= DOCUMENT EXTRACT =
Begin
One entrepreneur that knows that lesson well is Tracy Timberlake. The marketing strategist has used video to gain more than 35,000 followers across social media platforms, amass more than 2.4 million video views and grow a six-figure business helping companies like L’Oreal connect with customers online.
Timberlake shows her clients how to package their passions and optimize their outreach so they can share who they are and what they do with as many of their dream clients as possible. We asked her for tips to help you to elevate your video marketing game.
Just how big is video marketing?
In 2014, people started taking notice that YouTube was more than just for showing cute cats. Small business owners began to realize the reach, especially in the last 18 months or so since Facebook developed Facebook Live. Video marketing is the future of every platform because of its reach. Video marketing has a 150 percent conversion rate in sales or opt-ins on a website. There are 8 million people using Facebook video streaming.
Why is it effective?
Video makes you a real person. People see your personality, your quirks. People buy from who they trust. They also see your expertise differently. Video marketing takes your brand to the next level. It’s the next best thing to in-person marketing.
What’s the hallmark of a good video?
It depends on the purpose of the video. Do you want to educate, convert [customers], or launch a new product or service? You have to define the endgame. Your video should also represent your brand well. Your brand should be similar to you. You have to be yourself, authentic. The video should make clear what the culture of your brand is.
End
= SET TASK A =
In the video marketing interview, how many people are said to use Facebook video streaming?
= SET TASK B =
Please write a continuation of the video marketing interview, picking up right after its final sentence.

= DATA LINES =
Begin
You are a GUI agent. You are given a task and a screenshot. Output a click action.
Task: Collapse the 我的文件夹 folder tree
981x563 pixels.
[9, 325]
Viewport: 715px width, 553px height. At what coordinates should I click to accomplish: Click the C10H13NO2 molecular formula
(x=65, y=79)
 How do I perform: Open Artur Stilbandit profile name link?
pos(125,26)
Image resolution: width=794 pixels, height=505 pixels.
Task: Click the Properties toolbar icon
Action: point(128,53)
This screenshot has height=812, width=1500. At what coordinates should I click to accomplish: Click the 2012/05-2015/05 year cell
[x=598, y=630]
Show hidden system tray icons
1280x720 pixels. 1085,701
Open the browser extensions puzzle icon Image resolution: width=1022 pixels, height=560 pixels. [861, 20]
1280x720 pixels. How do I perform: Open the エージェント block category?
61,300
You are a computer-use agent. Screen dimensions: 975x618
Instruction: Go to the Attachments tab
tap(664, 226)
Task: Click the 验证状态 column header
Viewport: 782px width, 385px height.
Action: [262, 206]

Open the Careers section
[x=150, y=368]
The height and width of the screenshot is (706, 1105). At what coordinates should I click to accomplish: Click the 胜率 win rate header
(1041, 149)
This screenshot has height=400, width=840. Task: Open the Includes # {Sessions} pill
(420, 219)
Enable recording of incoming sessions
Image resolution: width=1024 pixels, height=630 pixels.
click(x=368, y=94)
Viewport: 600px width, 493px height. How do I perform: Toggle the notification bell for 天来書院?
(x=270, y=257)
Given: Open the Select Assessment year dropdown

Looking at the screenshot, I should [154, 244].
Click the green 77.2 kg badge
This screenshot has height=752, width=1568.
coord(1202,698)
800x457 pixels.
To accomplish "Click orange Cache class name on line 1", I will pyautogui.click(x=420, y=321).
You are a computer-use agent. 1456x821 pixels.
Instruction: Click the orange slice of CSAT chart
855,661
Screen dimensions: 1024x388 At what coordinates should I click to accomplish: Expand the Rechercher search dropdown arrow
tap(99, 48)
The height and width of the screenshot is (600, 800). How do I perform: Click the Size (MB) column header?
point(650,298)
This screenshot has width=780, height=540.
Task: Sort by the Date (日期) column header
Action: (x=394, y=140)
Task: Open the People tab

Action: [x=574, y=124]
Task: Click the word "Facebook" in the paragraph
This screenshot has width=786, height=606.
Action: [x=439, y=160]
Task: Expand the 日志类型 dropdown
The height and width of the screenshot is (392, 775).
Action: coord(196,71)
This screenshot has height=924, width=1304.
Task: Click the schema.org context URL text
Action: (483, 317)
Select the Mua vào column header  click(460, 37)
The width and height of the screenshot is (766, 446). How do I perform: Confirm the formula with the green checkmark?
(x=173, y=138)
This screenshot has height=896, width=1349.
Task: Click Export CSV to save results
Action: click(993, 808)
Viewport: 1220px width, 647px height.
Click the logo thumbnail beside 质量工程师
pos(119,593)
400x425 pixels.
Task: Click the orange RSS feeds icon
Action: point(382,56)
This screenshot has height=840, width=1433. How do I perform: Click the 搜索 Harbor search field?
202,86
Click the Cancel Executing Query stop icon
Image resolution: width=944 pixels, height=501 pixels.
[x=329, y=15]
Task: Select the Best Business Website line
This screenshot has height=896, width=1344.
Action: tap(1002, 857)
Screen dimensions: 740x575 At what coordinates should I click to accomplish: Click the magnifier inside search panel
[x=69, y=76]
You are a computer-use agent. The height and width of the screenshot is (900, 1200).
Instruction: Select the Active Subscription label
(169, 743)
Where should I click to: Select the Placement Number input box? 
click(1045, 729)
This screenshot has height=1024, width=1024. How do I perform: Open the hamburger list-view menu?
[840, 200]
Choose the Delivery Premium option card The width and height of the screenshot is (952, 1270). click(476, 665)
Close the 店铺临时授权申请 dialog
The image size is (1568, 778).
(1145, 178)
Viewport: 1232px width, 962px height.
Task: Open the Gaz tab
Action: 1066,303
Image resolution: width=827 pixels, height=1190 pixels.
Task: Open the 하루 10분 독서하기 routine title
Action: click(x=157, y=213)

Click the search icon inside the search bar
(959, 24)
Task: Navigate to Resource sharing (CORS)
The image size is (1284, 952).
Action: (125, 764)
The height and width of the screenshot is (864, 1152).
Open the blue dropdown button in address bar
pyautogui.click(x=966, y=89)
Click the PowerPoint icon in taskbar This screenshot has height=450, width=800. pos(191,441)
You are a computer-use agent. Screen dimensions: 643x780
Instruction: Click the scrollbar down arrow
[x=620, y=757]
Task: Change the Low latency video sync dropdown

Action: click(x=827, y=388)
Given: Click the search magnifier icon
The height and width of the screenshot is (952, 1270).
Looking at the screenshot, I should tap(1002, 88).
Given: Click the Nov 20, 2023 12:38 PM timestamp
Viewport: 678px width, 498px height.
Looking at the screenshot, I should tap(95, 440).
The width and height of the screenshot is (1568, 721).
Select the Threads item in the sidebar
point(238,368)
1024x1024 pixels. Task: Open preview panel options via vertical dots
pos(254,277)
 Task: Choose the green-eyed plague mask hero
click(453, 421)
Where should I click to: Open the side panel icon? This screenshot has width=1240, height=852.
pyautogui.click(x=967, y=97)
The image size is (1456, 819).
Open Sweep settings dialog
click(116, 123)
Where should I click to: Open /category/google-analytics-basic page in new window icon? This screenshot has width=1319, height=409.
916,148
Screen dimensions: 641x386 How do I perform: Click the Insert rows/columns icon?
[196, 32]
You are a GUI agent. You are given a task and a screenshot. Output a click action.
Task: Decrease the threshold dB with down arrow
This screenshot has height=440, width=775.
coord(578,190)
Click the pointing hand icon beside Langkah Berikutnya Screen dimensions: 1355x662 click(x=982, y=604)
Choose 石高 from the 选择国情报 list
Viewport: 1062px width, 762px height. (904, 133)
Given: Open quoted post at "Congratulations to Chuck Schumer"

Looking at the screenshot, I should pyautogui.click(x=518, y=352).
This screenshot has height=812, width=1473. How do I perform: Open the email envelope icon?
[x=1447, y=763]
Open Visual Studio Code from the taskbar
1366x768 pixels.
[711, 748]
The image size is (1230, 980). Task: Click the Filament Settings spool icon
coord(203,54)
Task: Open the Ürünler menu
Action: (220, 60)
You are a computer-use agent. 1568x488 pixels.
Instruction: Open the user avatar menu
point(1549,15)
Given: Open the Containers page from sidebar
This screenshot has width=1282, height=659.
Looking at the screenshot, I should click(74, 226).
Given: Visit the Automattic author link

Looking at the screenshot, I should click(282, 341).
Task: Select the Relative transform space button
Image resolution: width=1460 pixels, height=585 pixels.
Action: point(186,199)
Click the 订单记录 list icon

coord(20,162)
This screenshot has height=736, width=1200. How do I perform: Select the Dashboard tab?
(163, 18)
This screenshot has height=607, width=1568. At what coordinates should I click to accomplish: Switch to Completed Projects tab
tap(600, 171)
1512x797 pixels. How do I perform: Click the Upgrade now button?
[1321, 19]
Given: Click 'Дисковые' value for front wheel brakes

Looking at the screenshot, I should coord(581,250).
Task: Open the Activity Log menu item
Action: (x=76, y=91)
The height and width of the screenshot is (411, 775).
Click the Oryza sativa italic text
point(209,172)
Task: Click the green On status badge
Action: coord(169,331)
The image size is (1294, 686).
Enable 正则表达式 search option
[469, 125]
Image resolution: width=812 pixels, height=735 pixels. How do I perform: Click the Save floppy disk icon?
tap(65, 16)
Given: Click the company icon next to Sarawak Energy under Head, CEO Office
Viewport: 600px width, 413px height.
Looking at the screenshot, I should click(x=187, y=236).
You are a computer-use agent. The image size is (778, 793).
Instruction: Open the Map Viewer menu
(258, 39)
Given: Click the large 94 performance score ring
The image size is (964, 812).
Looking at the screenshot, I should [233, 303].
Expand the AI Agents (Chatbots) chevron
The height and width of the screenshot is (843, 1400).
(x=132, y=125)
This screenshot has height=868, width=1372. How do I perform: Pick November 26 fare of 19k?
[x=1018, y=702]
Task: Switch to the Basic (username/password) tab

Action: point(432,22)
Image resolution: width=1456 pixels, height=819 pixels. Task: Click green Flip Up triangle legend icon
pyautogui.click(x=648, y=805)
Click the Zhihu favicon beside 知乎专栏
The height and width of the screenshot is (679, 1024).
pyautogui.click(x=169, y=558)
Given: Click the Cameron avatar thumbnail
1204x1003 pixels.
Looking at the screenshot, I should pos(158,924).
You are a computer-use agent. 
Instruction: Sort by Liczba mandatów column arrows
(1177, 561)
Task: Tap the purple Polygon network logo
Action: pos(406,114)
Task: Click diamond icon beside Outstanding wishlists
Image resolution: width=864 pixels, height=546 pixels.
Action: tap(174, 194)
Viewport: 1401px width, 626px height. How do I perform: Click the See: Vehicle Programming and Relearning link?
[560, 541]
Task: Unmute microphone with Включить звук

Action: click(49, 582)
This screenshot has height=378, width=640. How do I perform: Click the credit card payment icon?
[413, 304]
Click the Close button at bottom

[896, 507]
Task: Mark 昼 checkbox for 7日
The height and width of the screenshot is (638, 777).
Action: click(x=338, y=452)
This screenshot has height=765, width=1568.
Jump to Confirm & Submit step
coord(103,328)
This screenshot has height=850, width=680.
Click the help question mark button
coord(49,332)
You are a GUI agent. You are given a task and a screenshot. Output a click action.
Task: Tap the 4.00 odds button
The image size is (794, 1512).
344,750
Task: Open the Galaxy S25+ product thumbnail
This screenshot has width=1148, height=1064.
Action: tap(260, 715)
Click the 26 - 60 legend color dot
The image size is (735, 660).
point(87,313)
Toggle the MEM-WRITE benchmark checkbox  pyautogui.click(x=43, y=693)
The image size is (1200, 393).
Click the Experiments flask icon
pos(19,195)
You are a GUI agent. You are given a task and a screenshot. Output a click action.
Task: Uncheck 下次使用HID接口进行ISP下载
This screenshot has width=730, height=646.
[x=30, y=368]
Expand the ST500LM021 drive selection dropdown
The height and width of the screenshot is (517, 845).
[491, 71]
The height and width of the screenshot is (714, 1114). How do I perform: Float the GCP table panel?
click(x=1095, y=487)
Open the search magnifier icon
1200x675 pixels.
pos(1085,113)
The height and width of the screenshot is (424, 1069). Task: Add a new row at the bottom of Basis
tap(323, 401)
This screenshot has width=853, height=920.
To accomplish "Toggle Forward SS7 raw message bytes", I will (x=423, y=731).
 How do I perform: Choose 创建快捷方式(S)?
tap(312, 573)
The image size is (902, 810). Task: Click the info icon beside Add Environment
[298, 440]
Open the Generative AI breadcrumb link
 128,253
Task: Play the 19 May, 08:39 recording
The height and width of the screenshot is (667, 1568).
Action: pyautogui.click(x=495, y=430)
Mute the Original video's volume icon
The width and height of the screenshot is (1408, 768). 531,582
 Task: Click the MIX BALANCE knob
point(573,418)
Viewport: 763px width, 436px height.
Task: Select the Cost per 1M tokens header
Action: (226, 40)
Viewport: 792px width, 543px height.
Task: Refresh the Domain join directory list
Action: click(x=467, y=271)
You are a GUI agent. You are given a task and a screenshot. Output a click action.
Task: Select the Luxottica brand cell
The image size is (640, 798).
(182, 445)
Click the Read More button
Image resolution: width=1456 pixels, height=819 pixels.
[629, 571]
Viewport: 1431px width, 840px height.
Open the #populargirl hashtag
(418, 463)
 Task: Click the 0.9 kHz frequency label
End
= EXERCISE ANSWER A =
8 million people.

= EXERCISE ANSWER B =
What are five rules for making a successful video?
You have to choose your outcome in advance. Be yourself. Have good lighting. Focus on value – why would someone click on it, remember the viewer’s time is precious. Finally, never end your video without a call to action. For example, you can say ‘I have a PDF if you want to know more.’ Offer a free report, a link, or send them to your Facebook or Instagram. The point is to continue the interaction.
On the flip side, share some mistakes that should be avoided?
It’s a big mistake to not interact with your followers. If you do live stream, talk to them. Be sure to go back and respond to comments on YouTube. Remember, no posting and ghosting. Interact. You also want to keep length in mind. With YouTube, you want a video that’s four to six minutes, with Facebook you have more time, so at least 10 minutes. Be aware that Snapchat and Instagram have their time limits.
Many small business owners may say, OK, this sounds great, how do I get started?
Start where you are. You can start just with posting on Facebook and Instagram to friends and clients. But if you want to start on a level where you’re trying to do advertising and build brand awareness, get a professional to help you with a campaign strategy. This can cost you several thousand dollars, but you can also do it yourself. You can use your cell, iPad, and get a tripod, which you can get for $15. What you need most is good lighting, a quiet space.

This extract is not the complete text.